_GIVEN PROBLEM 1_
Rewrite the entries between the lines holding "The width and" and "Looking at the screenshot, I should pos(159,216).", inclusive, replacing "Mailings" with "Review" and leaving everything else unchanged. Omit the pictures from your answer.

_PAGE EXTRACT_
--- Start ---

Myths of the Norsemen From the Eddas and Sagas
Page: 49Concealing their chagrin, the gods were loud in praise of his strength, but they next produced a much stronger fetter, Droma, which, after some persuasion, the wolf allowed them to fasten around him as before. Again a short, sharp struggle sufficed to burst this bond, and it is proverbial in the North to use the figurative expressions, “to get loose out of Læding,” and “to dash out of Droma,” whenever great difficulties have to be surmounted. 
“Twice did the Æsir strive to bind,
Twice did they fetters powerless find;
Iron or brass of no avail,
Naught, save through magic, could prevail.”
Valhalla (J. C. Jones).
The gods, perceiving now that ordinary bonds, however strong, would never prevail against the Fenris wolf’s great strength, bade Skirnir, Frey’s servant, go down to Svart-alfa-heim and bid the dwarfs fashion a bond which nothing could sever.
The Binding of Fenris
By magic arts the dark elves manufactured a slender silken rope from such impalpable materials as the sound of a cat’s footsteps, a woman’s beard, the roots of a mountain, the longings of the bear, the voice of fishes, and the spittle of birds, and when it was finished they gave it to Skirnir, assuring him that no strength would avail to break it, and that the more it was strained the stronger it would become.
“Gleipnir, at last,
By Dark Elves cast,
In Svart-alf-heim, with strong spells wrought,
To Odin was by Skirnir brought:
As soft as silk, as light as air,
Yet still of magic power most rare.”
Valhalla (J. C. Jones).

--- End ---

_TASK MATERIAL_
--- Start ---

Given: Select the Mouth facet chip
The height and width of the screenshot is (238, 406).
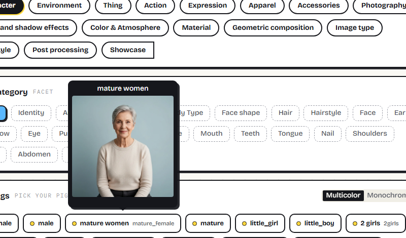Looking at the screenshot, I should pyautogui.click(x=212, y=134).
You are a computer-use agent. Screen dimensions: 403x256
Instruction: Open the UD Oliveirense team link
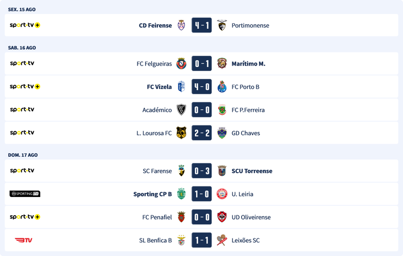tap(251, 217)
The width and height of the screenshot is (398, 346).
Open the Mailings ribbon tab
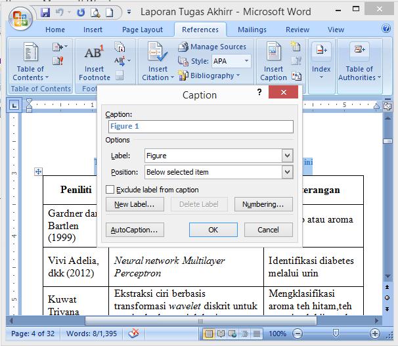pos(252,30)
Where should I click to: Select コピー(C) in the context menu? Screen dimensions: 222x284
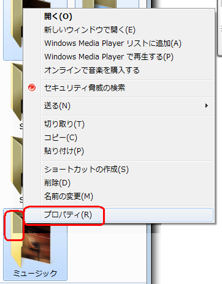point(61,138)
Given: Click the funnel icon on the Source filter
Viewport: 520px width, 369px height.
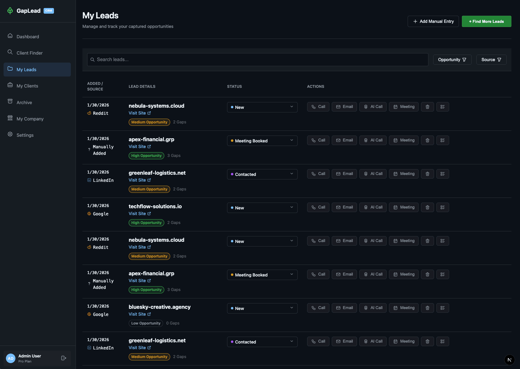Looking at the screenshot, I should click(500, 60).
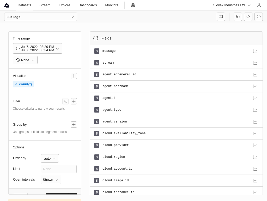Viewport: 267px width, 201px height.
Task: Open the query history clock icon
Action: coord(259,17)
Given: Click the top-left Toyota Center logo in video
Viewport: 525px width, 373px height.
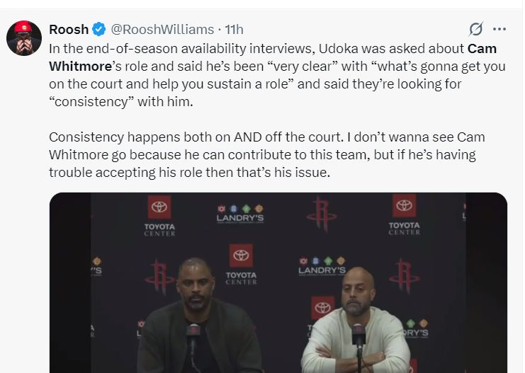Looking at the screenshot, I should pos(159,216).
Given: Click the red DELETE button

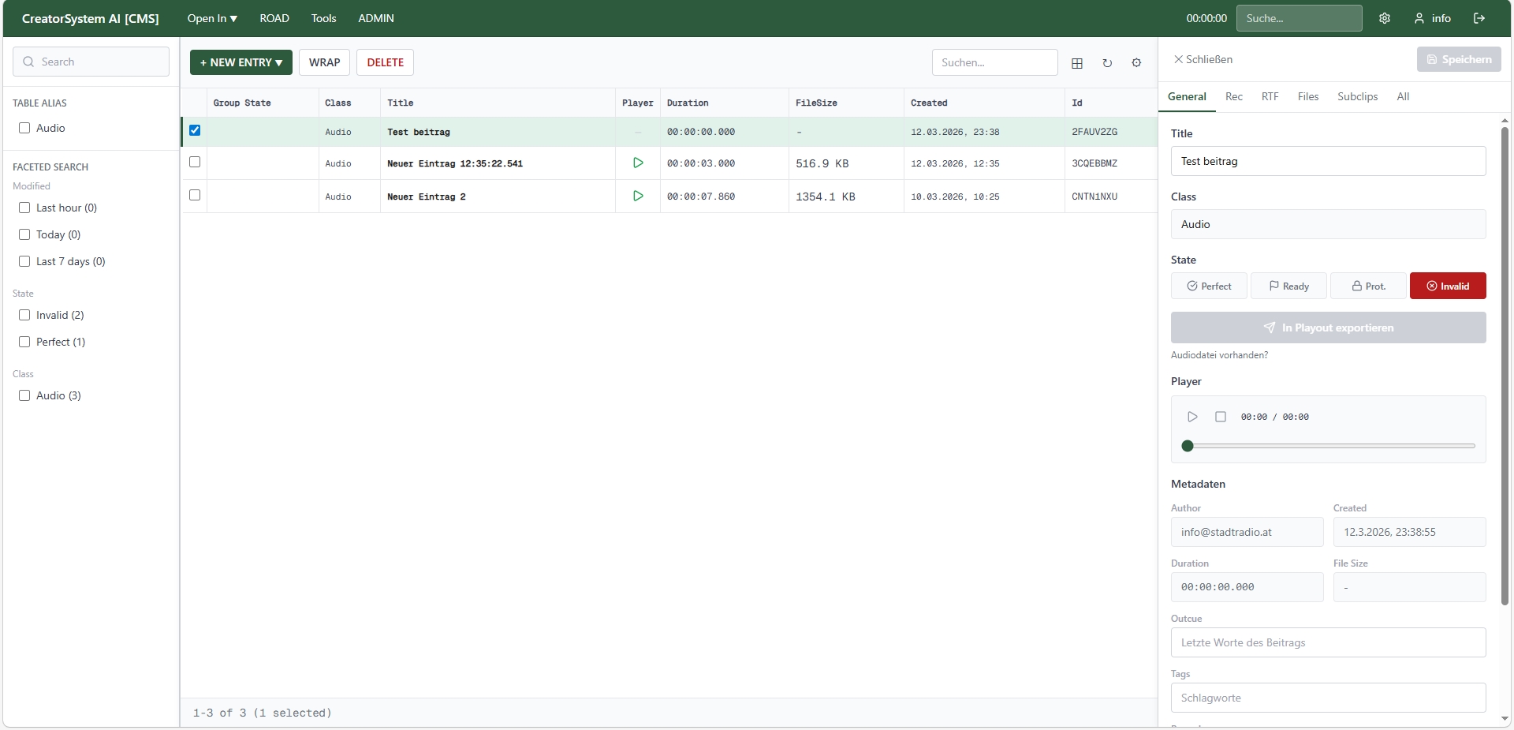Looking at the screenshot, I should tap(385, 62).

--- End ---

_GIVEN PROBLEM 2_
Extend the passage on the binding of the Fenris wolf, picking up right after its final line.

_TASK RESPONSE 1_
The width and height of the screenshot is (398, 346).
Open the Review ribbon tab
pos(252,30)
Where should I click to: Select コピー(C) in the context menu? Screen dimensions: 222x284
point(61,138)
Given: Click the funnel icon on the Source filter
Viewport: 520px width, 369px height.
Looking at the screenshot, I should click(500, 60).
Viewport: 267px width, 201px height.
Task: Open the query history clock icon
Action: coord(259,17)
Given: Click the top-left Toyota Center logo in video
Viewport: 525px width, 373px height.
Looking at the screenshot, I should pos(159,216).

_TASK RESPONSE 2_
Armed with this bond, called Gleipnir, the gods went with Fenris to the Island of Lyngvi, in the middle of Lake Amsvartnir, and again proposed to test his strength. But although Fenris had grown still stronger, he mistrusted the bond which looked so slight. He therefore refused to allow himself to be bound, unless one of the Æsir would consent to put his hand in his mouth, and leave it there, as a pledge of good faith, and that no magic arts were to be used against him. 
The gods heard the decision with dismay, and all drew back except Tyr, who, seeing that the others would not venture to comply with this condition, boldly stepped forward and thrust his hand between the monster’s jaws. The gods now fastened Gleipnir securely around Fenris’s neck and paws, and when they saw that his utmost efforts to free himself were fruitless, they shouted and laughed with glee. Tyr, however, could not share their joy, for the wolf, finding himself captive, bit off the god’s hand at the wrist, which since then has been known as the wolf’s joint.
“Be silent, Tyr!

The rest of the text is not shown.